Another challenge which if not well-handled will contribute to low yields in 2013, will be the late distribution of fertilisers under the FISP by the companies contracted by the Government to distribute inputs during the 2012/2013 farming season.
The Zambia National Farmers Union (ZNFU) was worried that to this day, some farmers in key agricultural producing areas had not received D Compound or basal dressing fertiliser, later on Urea or top dressing fertiliser.
"This is unprecedented in the history of farming in this country in recent times. We are worried that to this day, some farmers in key agricultural producing areas have not received D compound or basal fertiliser, later on Urea or top dressing fertiliser," ZNFU media liaison officer, Kakoma Calvin Kaleyi said.
Mr Kaleyi urged Government to carry out a forensic investigation to ascertain why farmers have not received inputs to date under FISP.
"As ZNFU, we are of the strong position that inputs should be distributed to farmers on time if we are to drive towards being a true food basket of the region and beyond.This development only takes the country's agriculture sector back to several years.
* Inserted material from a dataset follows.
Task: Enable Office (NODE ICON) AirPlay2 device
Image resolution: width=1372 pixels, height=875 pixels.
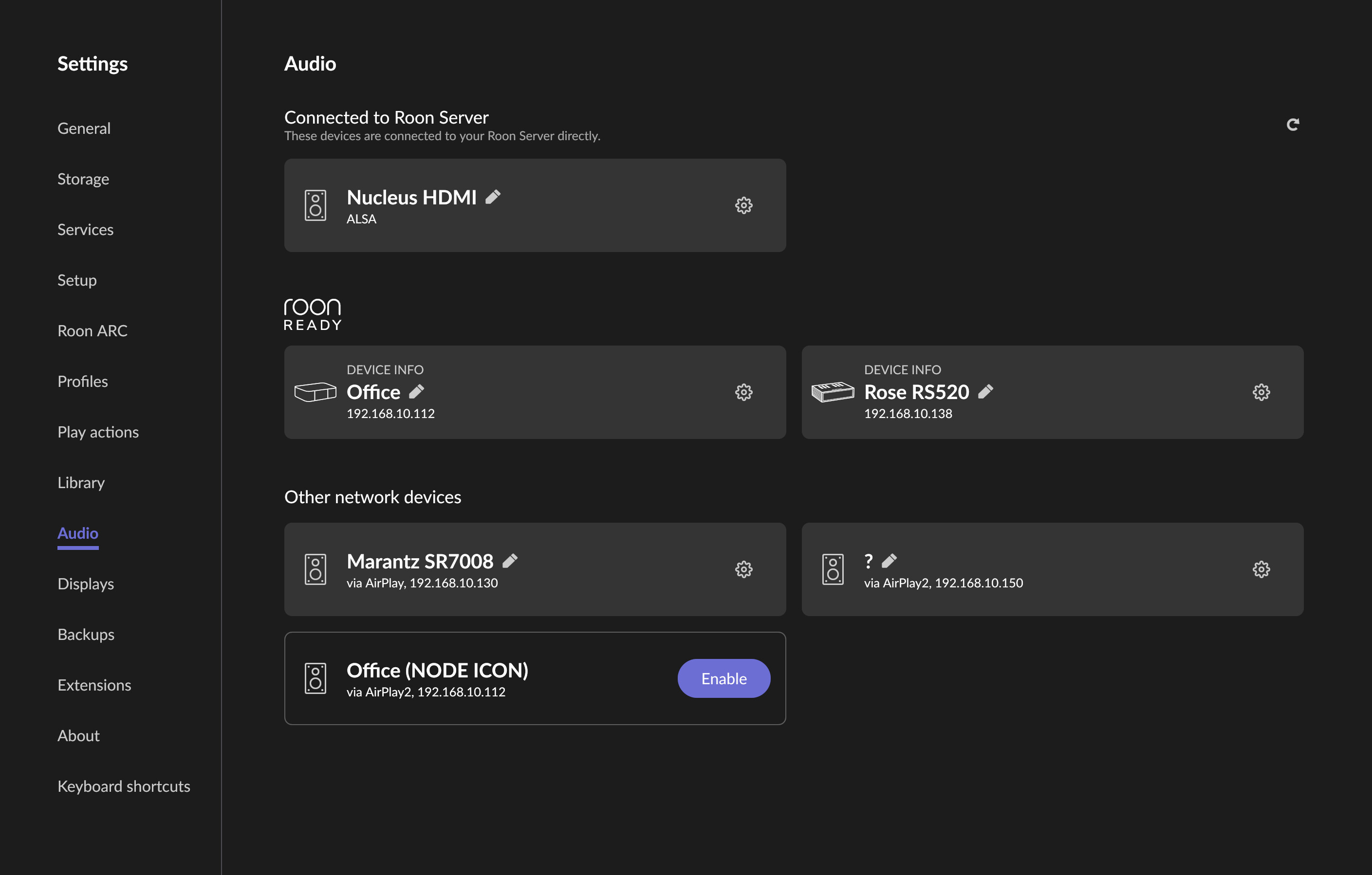Action: coord(723,678)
It is unacceptable," Mr Kaleyi said.
He said: "As ZNFU, we will be carrying out a crop production survey to factor how much quantities the country will produce for the agricultural season 2012/2013."
Mr Kaleyi said the late delivery of inputs was rueful development and that should never be allowed to be repeated.
He said within a few days inputs would be rendered useless for the 2012/2013 farming season as the period for crop development when these inputs are needed would be way passed.
Agriculture and Livestock Minister Emmanuel Chenda said he was disappointed with the performance of the fertiliser companies and that he had received numerous complaints on the delayed delivery of fertiliser to the farmers.
Mr Chenda said the fertiliser companies should quicken the fertiliser distribution saying it was detrimental to the economy of the country, especially that agriculture was a cornerstone of the economy.
But Nyiombo Investments operations manager Kwazi Dlamini said the company had not delayed and that so far, 90 per cent of the fertiliser had been distributed.
Mr Dlamini said from the eight years the company had participated in the distribution of inputs, this year had been the best.
He said the distribution of top dressing fertiliser would be completed before the end of January, while that of D-compound would be completed by the end of January.
He said in the last three months, the firm had delivered about 100,000 tonnes of fertiliser to various parts of the country.
Mr Dlamini said the challenge Nyiombo Investments faced was that there was a short period from the time the contract was awarded and the time to start delivering the inputs.
He said the distribution of fertiliser was not as easy as some people thought because there were issues of rain, warehouses and transport arrangements.
"Distribution of 80,000 tonnes of fertiliser in two months is a job well-done for us," he said.
On accusations that some farmers received less quantities, he said those were isolated cases which should be pin-pointed so that they could be attended to.
The Government awarded Nyiombo Investments a contract to supply 41,185.50 tonnes of D-Compound and 52,251 tonnes of urea for the 2012/2013 farming season.
What would determine whether or not the country would still record bumper harvests, especially in maize is how the stakeholders have responded to the challenges that have been faced in the agriculture sector to date.